Two separated siblings are reunited in Samantha Futerman and Ryan Miyamoto's irresistible documentary.
The big surprise drops early in “Twinsters,” Samantha Futerman’s documentary about her unexpected reunion with Anais Bordier, the identical twin sister she never knew she had, some 25 years after they were born on the same day in Busan, South Korea. What matters here is less the shock of revelation than the longer, deeper journey of emotional discovery — an initially tentative but ultimately joyous process that offers an absorbingly personal glimpse into a generation of Korean children who were adopted by families overseas in the late 1980s. Fittingly enough for a story that could never have happened pre-Internet, Futerman’s film (co-directed with Ryan Miyamoto) confirms the degree to which self-documentation and social media have saturated contemporary culture, and its dizzying flow of text messages, Facebook posts and Skype conversations should find a warm, receptive audience in theatrical and VOD play.
On Feb. 23, 2013, Futerman, an actress living in Los Angeles, was contacted via Facebook by Bordier, a fashion student living in London, who had randomly seen Futerman’s face in a YouTube video and had been struck by how closely that face resembled her own. The astonishing physical resemblance between the two women was merely the first of several eerie coincidences, including the fact that they were both born on Nov. 19, 1987, in Busan before they were adopted in Seoul — Futerman by a family from Verona, N.J., and Bordier by a couple from Paris. Realizing that she may have met her long-lost twin, Futerman had the presence of mind to start filming herself and Bordier as their journey together began — a journey that plays out here in a vivid, restless, technologically abetted present tense, immersing us in their relationship as it develops onscreen and online.
“You guys are already annoying,” a friend observes, noting how quickly and deeply Futerman and Bordier have taken to each other during one of their Skype sessions. And indeed, viewers with an extreme aversion to girlish giggling — or to the excessive use of emoji, smiley faces, Web acronyms and other staples of high-speed Internet chatter — may find themselves echoing the sentiment. For those with a measure of tolerance, however, the appeal of “Twinsters” will prove as infectious and upbeat as the waves of laughter that seem to issue forth from the sisters in every situation — even when Futerman and her folks head to London to meet Bordier for the first time, a reunion tinged with awkwardness and anxiety early on before flowering into full-on delight.

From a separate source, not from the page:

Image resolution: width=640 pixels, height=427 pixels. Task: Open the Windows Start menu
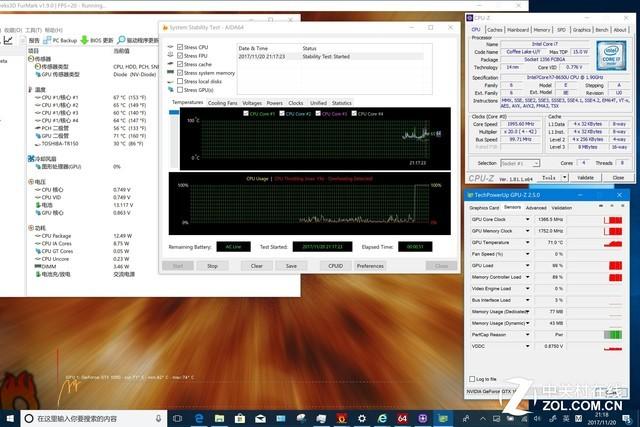tap(10, 417)
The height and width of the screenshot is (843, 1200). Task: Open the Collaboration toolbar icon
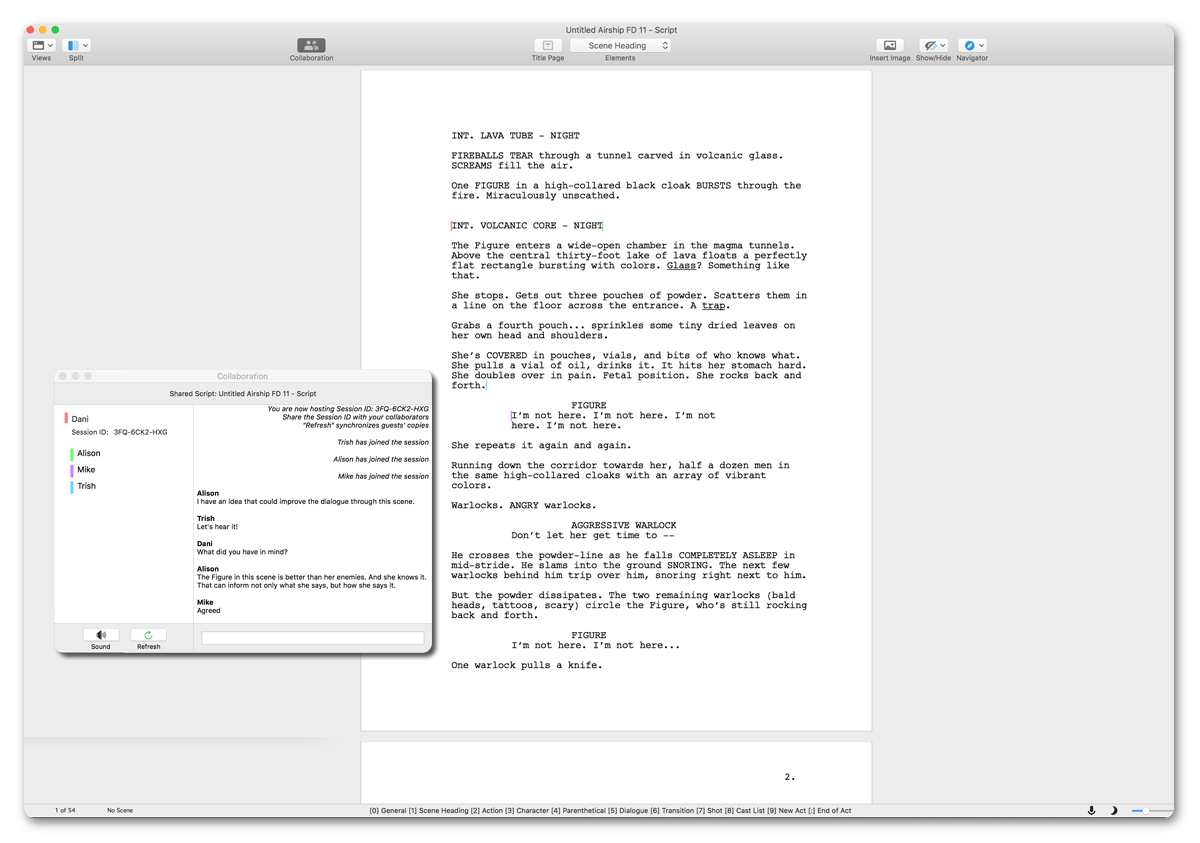[x=311, y=45]
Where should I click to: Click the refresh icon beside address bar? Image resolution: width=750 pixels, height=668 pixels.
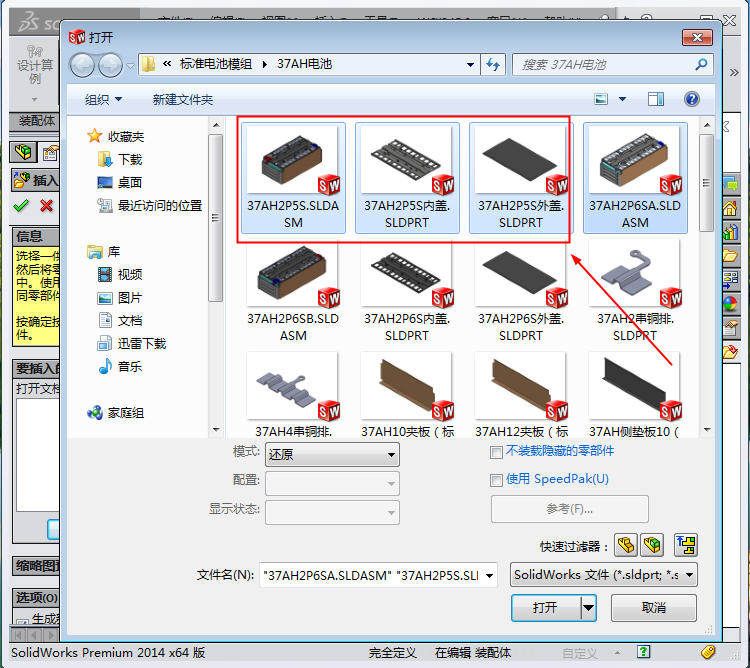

The filmmakers keep the camera rolling as the two adoptive families meet, while everyone marvels at how alike the two women look, although their slight differences in facial structure and complexion will make it easy enough for sharp-eyed viewers to tell the difference. Even subtler distinguishing markers will soon emerge, most of them a result of their having been raised under culturally and geographically dissimilar circumstances. Futerman, who grew up with three brothers, is louder and more extroverted; Bordier, an only child (or so she thought), is quieter and moodier, and at one point she poignantly articulates the sense of inexplicable absence that has attended her all her life: “Sometimes, as a kid, I felt lonely and I didn’t know why.”
If any tensions or disagreements arose between them during their first two years together, none of them seem to have made it onto the screen, which is hardly to the film’s detriment. The overriding effect of “Twinsters” is a sense of pleasure at having borne witness to emotional epiphanies of the most affecting and intimate sort: We follow Futerman and Bordier in leisurely fashion as they tour London together, then L.A., and finally — in the film’s emotional high point — attend an adoption conference in their native Korea, by which point a DNA test has already confirmed what they suspected all along.
Some mysteries still remain, of course, most of them stemming from the matter of their birth mother’s identity, which remains undisclosed. The questions of why she gave them up, and why the twins were separated in the first place, are addressed openly but without bitterness or rancor. Sticking to their personal perspective, Futerman and Miyamoto don’t delve too deeply into the mass adoption of South Korean babies abroad — an enormously complicated historical phenomenon with any number of driving social factors, the cultural shame of being a single mother not least among them. Watching “Twinsters,” you get the sense that it’s merely one in a multitude of astonishing narratives that have emerged (or are waiting to emerge) from this particular diaspora; even when the film ends, it’s clear this particular story has only just begun.
On a technical level, the film’s relentless data stream has been assembled with considerable skill; Jeff Consiglio’s super-swift editing was rightly singled out for a jury prize at SXSW. Sometimes overactive musical accompaniment and cutesy but sparingly used animation round out a highly worked package.